Building a strong and athletic physique is often seen as a battle between two contradictory goals – losing fat and gaining muscle. While it is true that these two goals are often at odds with each other, it is possible to achieve both simultaneously. But to achieve this healthily, there are a few things you need to understand.
What is body composition?
In the fitness world, body composition is the ratio of your body fat mass to lean mass. Of the two, fat mass denotes the amount of fat in your body, whereas lean mass is the amount of muscle, bone, water, and other tissues in your body. There are several methods for measuring body composition, but the most accurate methods are Dual-energy X-ray Absorptiometry (DXA) and hydrostatic weighing.
What is body recomposition?
The concept of body recomposition, or body recomp, is often misunderstood as simply losing weight. However, it is actually about changing your body composition by cutting down body fat and increasing lean mass at the same time. This is different from the traditional approach of bulking and cutting, which involves gaining weight and muscle mass intentionally, followed by losing fat by eating a calorie deficit and exercising. While bulking and cutting can be effective for some people, they can also be difficult to sustain and can lead to weight cycling – which results in adverse health outcomes.
How to Reduce Fat while Increasing Muscle
Body recomposition is a personalized process that varies based on your unique fitness goals. However, there are some general guidelines that you can follow to achieve your goals healthily and sustainably.
How to Lose Fat
To lose body fat safely and effectively, you need to understand calorie maintenance. Calorie maintenance is the total calories you need to intake on a daily basis to maintain your current weight. If you want to lose fat, you need to consume fewer calories than what you burn, creating a calorie deficit that prompts your body to burn stored fat for energy.

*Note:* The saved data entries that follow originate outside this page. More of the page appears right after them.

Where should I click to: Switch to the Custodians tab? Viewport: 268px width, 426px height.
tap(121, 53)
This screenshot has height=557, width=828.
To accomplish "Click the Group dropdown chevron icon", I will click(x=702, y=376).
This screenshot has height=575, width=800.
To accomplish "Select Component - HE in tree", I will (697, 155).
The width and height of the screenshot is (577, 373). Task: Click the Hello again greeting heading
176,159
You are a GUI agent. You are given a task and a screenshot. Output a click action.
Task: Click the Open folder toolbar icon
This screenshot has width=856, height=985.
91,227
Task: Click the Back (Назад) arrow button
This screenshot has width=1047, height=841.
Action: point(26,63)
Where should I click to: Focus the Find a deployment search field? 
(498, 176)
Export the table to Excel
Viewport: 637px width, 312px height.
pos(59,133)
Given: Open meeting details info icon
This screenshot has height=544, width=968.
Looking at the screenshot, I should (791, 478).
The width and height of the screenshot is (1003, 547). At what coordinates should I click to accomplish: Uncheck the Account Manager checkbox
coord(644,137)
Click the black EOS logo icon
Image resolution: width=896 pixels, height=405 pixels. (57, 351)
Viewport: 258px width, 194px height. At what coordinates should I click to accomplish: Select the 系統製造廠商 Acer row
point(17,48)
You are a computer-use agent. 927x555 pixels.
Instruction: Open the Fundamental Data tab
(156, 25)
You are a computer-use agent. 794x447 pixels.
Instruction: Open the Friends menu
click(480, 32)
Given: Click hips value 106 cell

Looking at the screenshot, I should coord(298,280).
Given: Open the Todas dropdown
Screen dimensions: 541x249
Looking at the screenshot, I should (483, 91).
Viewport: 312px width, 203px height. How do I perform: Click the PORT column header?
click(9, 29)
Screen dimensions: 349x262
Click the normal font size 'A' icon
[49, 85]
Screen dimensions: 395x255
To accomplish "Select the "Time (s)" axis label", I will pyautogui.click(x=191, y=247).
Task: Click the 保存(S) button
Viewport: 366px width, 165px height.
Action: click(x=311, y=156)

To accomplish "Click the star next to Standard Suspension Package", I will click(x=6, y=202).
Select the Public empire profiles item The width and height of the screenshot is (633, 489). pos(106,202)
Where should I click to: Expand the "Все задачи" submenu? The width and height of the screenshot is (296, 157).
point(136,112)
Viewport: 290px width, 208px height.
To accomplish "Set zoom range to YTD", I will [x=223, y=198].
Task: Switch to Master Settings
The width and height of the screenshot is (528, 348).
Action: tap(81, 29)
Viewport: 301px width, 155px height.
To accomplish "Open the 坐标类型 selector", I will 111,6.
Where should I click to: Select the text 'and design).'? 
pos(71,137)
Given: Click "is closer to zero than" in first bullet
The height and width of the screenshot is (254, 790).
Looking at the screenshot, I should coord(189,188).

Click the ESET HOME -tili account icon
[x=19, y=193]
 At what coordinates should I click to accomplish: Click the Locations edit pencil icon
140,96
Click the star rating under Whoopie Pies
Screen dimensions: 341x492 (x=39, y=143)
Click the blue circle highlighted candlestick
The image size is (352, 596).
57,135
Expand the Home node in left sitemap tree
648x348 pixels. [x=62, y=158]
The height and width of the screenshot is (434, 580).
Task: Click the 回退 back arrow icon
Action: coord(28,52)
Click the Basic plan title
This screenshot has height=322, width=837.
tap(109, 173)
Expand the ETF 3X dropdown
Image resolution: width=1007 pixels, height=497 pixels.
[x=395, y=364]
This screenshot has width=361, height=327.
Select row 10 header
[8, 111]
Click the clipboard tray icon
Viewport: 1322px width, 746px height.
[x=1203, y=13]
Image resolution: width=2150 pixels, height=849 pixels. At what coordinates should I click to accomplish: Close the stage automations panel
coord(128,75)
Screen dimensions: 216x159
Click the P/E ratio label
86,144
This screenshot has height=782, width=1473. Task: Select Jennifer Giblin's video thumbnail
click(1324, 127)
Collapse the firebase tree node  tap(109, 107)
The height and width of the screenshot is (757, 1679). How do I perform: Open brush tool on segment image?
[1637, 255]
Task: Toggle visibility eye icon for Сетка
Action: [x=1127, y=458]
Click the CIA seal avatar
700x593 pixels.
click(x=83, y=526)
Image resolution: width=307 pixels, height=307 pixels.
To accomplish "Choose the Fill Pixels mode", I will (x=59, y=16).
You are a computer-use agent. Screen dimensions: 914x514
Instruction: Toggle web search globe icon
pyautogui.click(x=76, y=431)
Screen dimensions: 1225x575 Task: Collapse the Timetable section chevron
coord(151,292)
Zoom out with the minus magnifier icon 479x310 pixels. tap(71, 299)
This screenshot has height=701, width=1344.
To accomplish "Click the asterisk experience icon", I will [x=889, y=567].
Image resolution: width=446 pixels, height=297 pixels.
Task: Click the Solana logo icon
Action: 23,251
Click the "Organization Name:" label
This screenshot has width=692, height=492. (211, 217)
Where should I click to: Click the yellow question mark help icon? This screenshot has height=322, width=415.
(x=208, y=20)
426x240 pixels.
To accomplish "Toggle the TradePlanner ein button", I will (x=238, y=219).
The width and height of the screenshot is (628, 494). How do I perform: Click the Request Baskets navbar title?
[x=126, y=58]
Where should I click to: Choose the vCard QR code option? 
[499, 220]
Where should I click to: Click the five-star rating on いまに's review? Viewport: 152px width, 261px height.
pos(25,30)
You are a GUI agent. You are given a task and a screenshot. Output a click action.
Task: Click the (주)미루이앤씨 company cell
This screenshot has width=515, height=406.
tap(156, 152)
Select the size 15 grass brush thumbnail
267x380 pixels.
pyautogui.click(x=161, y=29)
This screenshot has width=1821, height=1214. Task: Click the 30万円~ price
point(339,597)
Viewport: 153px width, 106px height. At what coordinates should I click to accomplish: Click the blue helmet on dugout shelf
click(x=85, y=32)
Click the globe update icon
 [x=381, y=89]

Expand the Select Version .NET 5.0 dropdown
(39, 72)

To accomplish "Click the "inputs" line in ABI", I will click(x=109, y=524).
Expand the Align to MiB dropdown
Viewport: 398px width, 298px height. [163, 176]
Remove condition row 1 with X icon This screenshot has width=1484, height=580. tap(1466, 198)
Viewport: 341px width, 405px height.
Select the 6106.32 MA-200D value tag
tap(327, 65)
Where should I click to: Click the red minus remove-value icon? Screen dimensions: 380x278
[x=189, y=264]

To safely create a calorie deficit, the best way is to adopt a healthier diet that limits unhealthy carbs, trans fats, refined sugars, and high-calorie drinks. You should also make sure to get all the nutrients your body needs. Research suggests that a calorie deficit of about 500 calories a day is a good starting point for healthy body fat loss – based on the recommended calorie intake of at least 1,500 to 1,800 calories daily for men and 1,200 to 1,500 calories each day for women.
Combining a calorie deficit with cardiovascular exercise can be a great way to lose weight and improve your overall health. Cardio, in short, is any exercise that gets your heart rate up and your blood pumping. It can be zumba, intensive or even a hike – whatever works for you.
How to Build Muscle
Building muscle requires the right balance between protein consumption and resistance training. Protein is often the building block of muscle and it is essential for repairing and rebuilding muscle fibers that are broken down in the course of exercise.
The amount of protein you need to eat for muscle building depends on several factors, including your age, activity level, and fitness goals. However, research suggests that protein intake from 0.5 to 3.5 grams per Kg of your body weight can support a healthy increase in lean body mass. For example, a 180-pound male would need to consume 98 to 131 grams of protein on a daily basis, combined with resistance training to support muscle growth.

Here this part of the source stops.